Ia menegaskan, tindakan ini justru meningkatkan resiko penyakit karena dengan menyembelih hewan akan menyebarkan spora ke lingkungan. Karenanya, Riris mengimbau tenaga kesehatan yang ada di layanan primer meningkatkan kewaspadaan atas tanda-tanda antraks.
Kemudian, segera koordinasi dengan Dinas Kesehatan atau Puskesmas. Senada, pakar mikrobiologi Fakultas Kedokteran Hewan UGM, Wahyuni mengingatkan, antraks disebabkan bakteri bacillus anthracis yang mana spora dari bakteri ini bisa bertahan di tanah hingga puluhan tahun.
"Karena itu agar hewan yang diduga terjangkit penyakit ini tidak boleh disembelih atau dibuka, kalau hewan disembelih darahnya akan ke luar, dan di situ bakterinya akan ke luar. Begitu berhubungan dengan udara, dia akan membentuk spora yang bisa bertahan di tanah hingga puluhan tahun," ujar Wahyuni.
Wahyuni menerangkan, karakter bakteri itu membuat pengendalian penyakit antraks tidak mudah karena sulit untuk mengetahui letak spora bakteri yang ke luar dari hewan. Untuk itu, peternak-peternam perlu pula melakukan penanganan bangkai hewan secara tepat.
Ia menyampaikan, di beberapa negara penanganan bangkai hewan yang terjangkit penyakit dilakukan dengan insenerator untuk menghancurkan bangkai secara menyeluruh. Namun, alat tersebut belum bisa diterapkan untuk kasus-kasus penyakit ternak di Indonesia.
Alternatif yang dapat dilakukan dengan mengubur bangkai di lubang dengan kedalaman minimal dua meter yang ditutup dengan tanah dan diberi disinfektan. Area itu sebaiknya diplester atau dilapisi dengan semen sebagai penanda kalau di tempat tersebut pernah terjadi kasus antraks.

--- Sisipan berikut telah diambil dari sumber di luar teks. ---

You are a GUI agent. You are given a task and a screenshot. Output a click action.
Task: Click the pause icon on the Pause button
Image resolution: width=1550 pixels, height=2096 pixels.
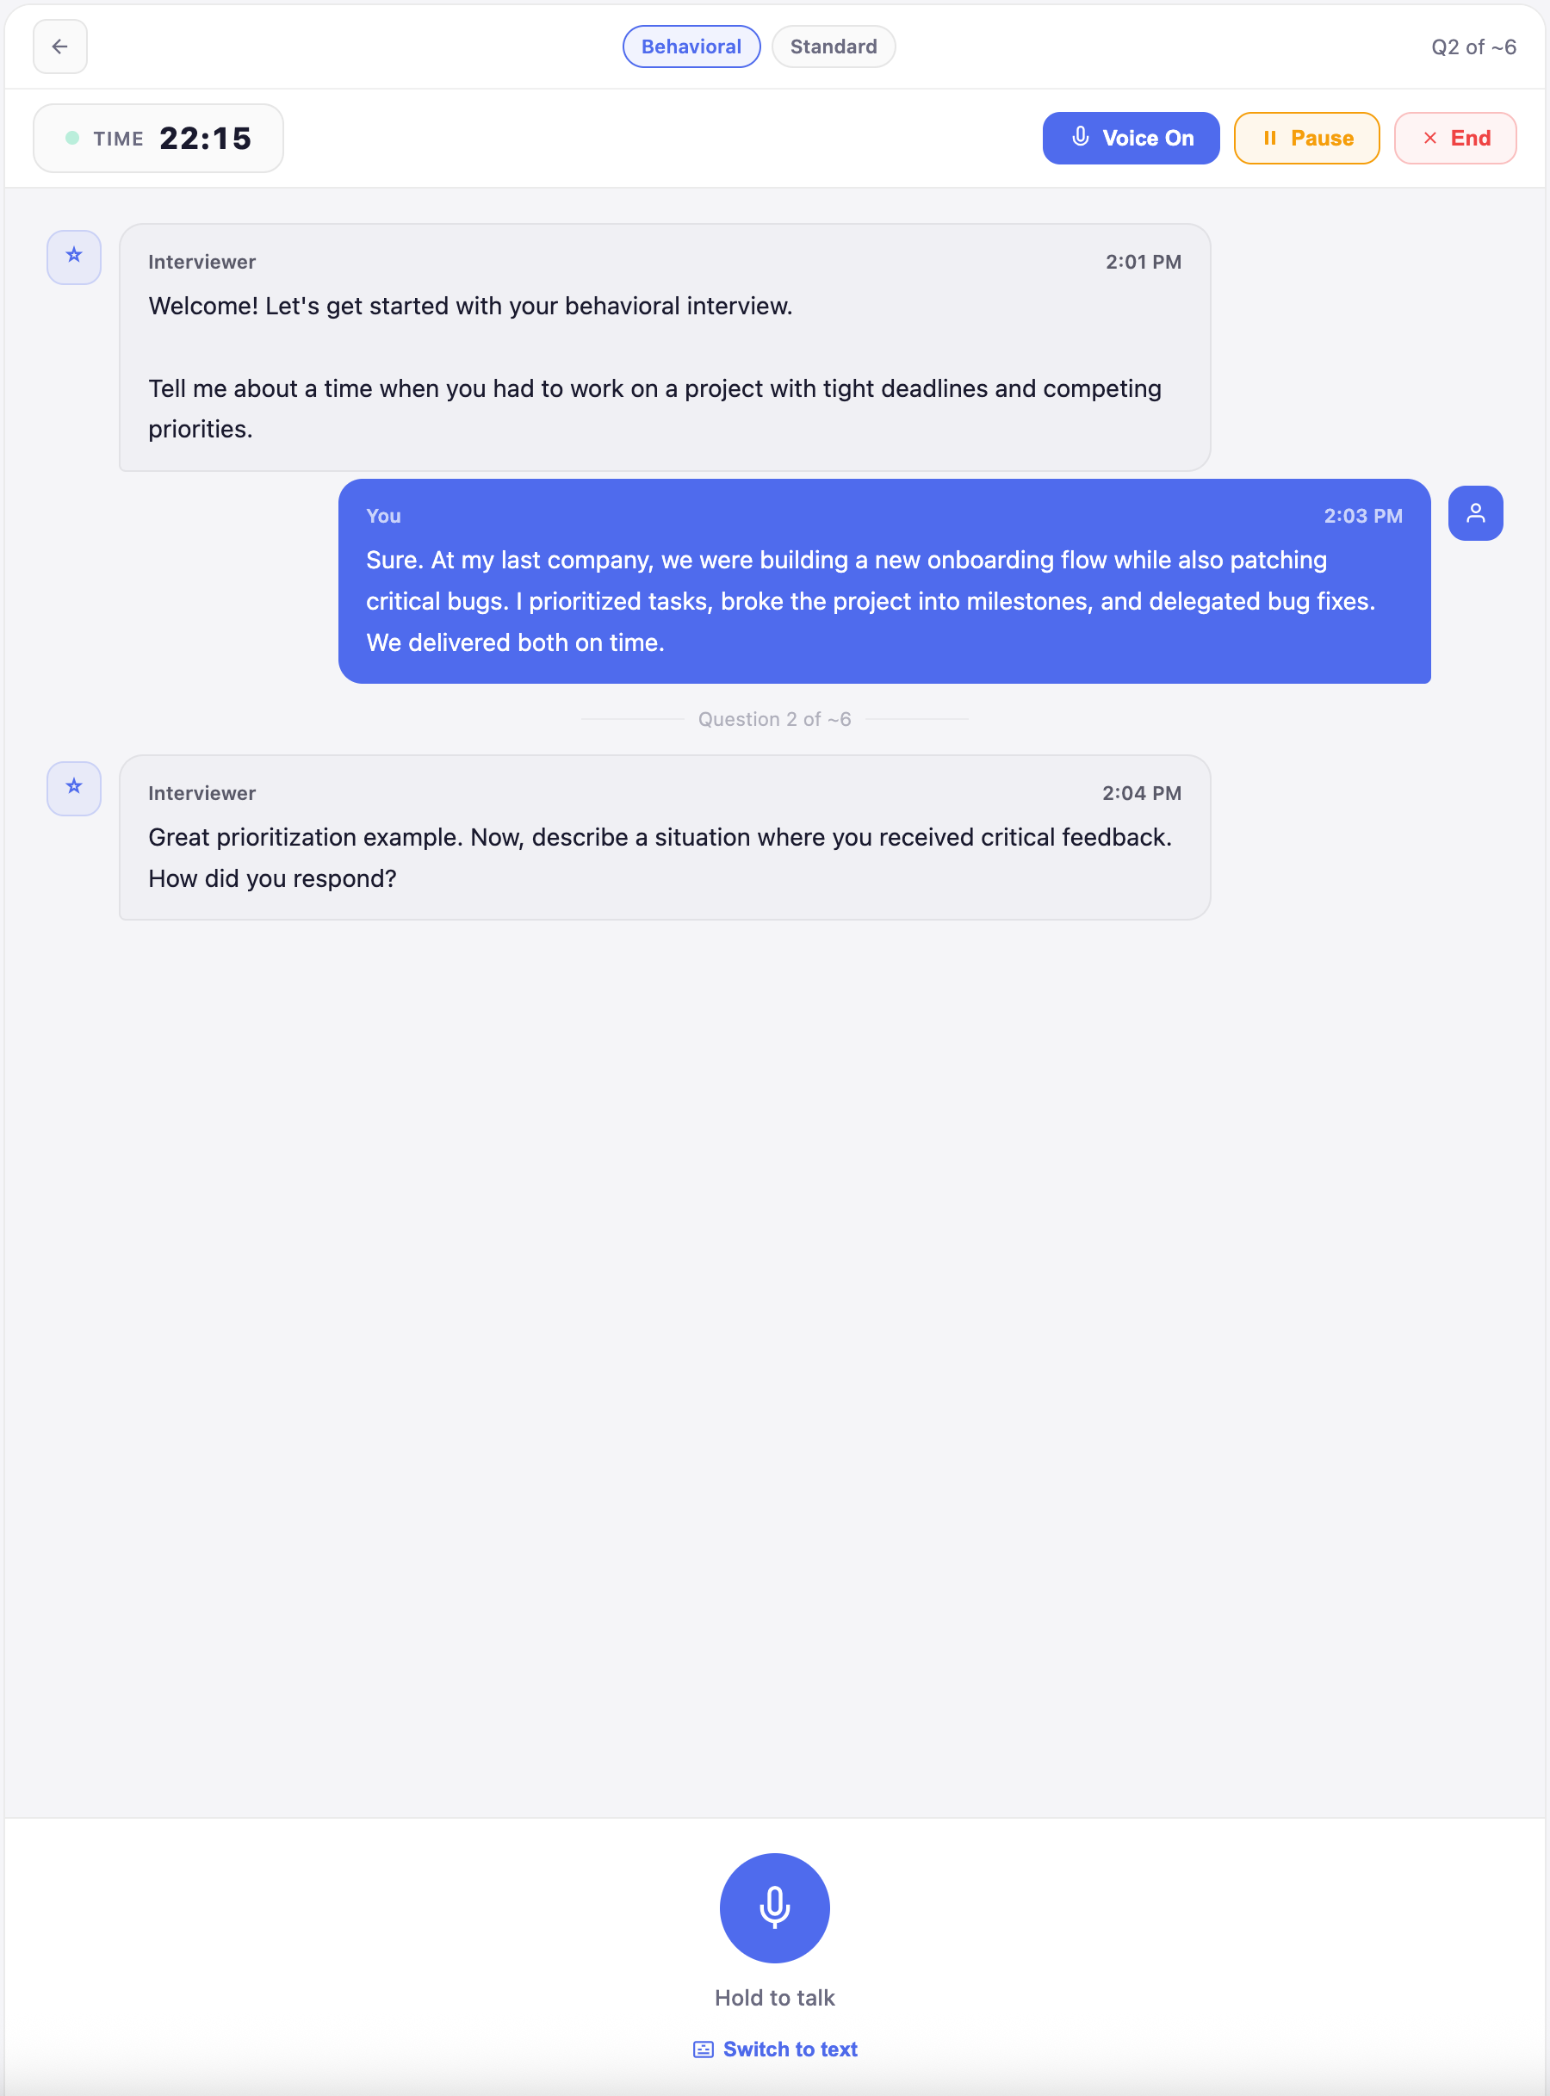pyautogui.click(x=1272, y=138)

"Dan tempat itu tidak boleh dibangun ataupun digali," kata Wahyuni.
Sebagai pencegahan, khususnya di daerah di mana penyakit antraks telah jadi endemik, perlu vaksinasi ternak dan pengawasan berkala terhadap hasil dari vaksinasi tersebut. Ia menyarankan agar vaksinasi dilakukan dua kali dalam setahun karena antibodi mulai menurun setelah enam bulan.